Listed records →
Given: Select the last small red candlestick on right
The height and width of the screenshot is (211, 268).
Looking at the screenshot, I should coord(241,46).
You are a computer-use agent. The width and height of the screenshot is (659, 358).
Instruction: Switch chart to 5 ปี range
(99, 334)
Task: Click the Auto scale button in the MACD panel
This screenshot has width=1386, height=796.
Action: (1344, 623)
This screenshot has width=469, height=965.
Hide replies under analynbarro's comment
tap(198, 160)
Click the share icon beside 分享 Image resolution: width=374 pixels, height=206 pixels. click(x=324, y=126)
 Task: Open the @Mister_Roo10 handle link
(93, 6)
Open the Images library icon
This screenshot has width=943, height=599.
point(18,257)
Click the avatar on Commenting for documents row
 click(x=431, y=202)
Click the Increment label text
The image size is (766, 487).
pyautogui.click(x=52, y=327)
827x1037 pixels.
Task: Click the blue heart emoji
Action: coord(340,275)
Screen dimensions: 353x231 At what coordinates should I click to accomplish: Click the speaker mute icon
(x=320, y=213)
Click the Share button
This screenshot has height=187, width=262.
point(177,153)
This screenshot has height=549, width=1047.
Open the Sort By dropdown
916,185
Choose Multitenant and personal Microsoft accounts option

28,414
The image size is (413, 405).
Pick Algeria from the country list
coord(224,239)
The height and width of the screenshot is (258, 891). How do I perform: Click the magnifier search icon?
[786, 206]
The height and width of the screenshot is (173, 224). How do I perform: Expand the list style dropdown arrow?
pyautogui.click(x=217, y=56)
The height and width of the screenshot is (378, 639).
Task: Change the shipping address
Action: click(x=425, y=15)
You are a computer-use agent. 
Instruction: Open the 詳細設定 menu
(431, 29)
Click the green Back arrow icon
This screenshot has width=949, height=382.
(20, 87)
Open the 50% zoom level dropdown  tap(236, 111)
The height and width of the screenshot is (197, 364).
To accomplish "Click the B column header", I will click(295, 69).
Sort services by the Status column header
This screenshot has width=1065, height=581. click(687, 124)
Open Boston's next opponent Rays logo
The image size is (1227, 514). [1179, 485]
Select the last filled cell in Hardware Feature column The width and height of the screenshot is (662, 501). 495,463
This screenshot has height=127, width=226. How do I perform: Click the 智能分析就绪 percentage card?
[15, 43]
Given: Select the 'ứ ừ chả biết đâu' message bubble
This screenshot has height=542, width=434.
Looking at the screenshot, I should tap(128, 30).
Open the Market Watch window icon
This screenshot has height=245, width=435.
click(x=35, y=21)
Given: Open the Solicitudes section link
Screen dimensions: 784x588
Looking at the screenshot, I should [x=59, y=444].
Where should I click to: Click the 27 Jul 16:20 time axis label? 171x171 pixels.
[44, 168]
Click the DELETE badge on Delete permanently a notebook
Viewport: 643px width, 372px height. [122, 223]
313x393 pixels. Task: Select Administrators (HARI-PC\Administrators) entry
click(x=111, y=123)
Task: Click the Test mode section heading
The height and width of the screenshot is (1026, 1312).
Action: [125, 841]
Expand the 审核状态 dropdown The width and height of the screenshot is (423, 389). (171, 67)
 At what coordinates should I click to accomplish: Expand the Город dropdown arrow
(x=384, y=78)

Task objective →
All of the entries above need to be reproduced verbatim.

Expected answer →
Given: Select the last small red candlestick on right
The height and width of the screenshot is (211, 268).
Looking at the screenshot, I should coord(241,46).
You are a computer-use agent. The width and height of the screenshot is (659, 358).
Instruction: Switch chart to 5 ปี range
(99, 334)
Task: Click the Auto scale button in the MACD panel
This screenshot has width=1386, height=796.
Action: (1344, 623)
This screenshot has width=469, height=965.
Hide replies under analynbarro's comment
tap(198, 160)
Click the share icon beside 分享 Image resolution: width=374 pixels, height=206 pixels. click(x=324, y=126)
 Task: Open the @Mister_Roo10 handle link
(93, 6)
Open the Images library icon
This screenshot has width=943, height=599.
point(18,257)
Click the avatar on Commenting for documents row
 click(x=431, y=202)
Click the Increment label text
The image size is (766, 487).
pyautogui.click(x=52, y=327)
827x1037 pixels.
Task: Click the blue heart emoji
Action: coord(340,275)
Screen dimensions: 353x231 At what coordinates should I click to accomplish: Click the speaker mute icon
(x=320, y=213)
Click the Share button
This screenshot has height=187, width=262.
point(177,153)
This screenshot has height=549, width=1047.
Open the Sort By dropdown
916,185
Choose Multitenant and personal Microsoft accounts option

28,414
The image size is (413, 405).
Pick Algeria from the country list
coord(224,239)
The height and width of the screenshot is (258, 891). How do I perform: Click the magnifier search icon?
[786, 206]
The height and width of the screenshot is (173, 224). How do I perform: Expand the list style dropdown arrow?
pyautogui.click(x=217, y=56)
The height and width of the screenshot is (378, 639).
Task: Change the shipping address
Action: click(x=425, y=15)
You are a computer-use agent. 
Instruction: Open the 詳細設定 menu
(431, 29)
Click the green Back arrow icon
This screenshot has width=949, height=382.
(20, 87)
Open the 50% zoom level dropdown  tap(236, 111)
The height and width of the screenshot is (197, 364).
To accomplish "Click the B column header", I will click(295, 69).
Sort services by the Status column header
This screenshot has width=1065, height=581. click(687, 124)
Open Boston's next opponent Rays logo
The image size is (1227, 514). [1179, 485]
Select the last filled cell in Hardware Feature column The width and height of the screenshot is (662, 501). 495,463
This screenshot has height=127, width=226. How do I perform: Click the 智能分析就绪 percentage card?
[15, 43]
Given: Select the 'ứ ừ chả biết đâu' message bubble
This screenshot has height=542, width=434.
Looking at the screenshot, I should tap(128, 30).
Open the Market Watch window icon
This screenshot has height=245, width=435.
click(x=35, y=21)
Given: Open the Solicitudes section link
Screen dimensions: 784x588
Looking at the screenshot, I should [x=59, y=444].
Where should I click to: Click the 27 Jul 16:20 time axis label? 171x171 pixels.
[44, 168]
Click the DELETE badge on Delete permanently a notebook
Viewport: 643px width, 372px height. [122, 223]
313x393 pixels. Task: Select Administrators (HARI-PC\Administrators) entry
click(x=111, y=123)
Task: Click the Test mode section heading
The height and width of the screenshot is (1026, 1312).
Action: [125, 841]
Expand the 审核状态 dropdown The width and height of the screenshot is (423, 389). (171, 67)
 At what coordinates should I click to accomplish: Expand the Город dropdown arrow
(x=384, y=78)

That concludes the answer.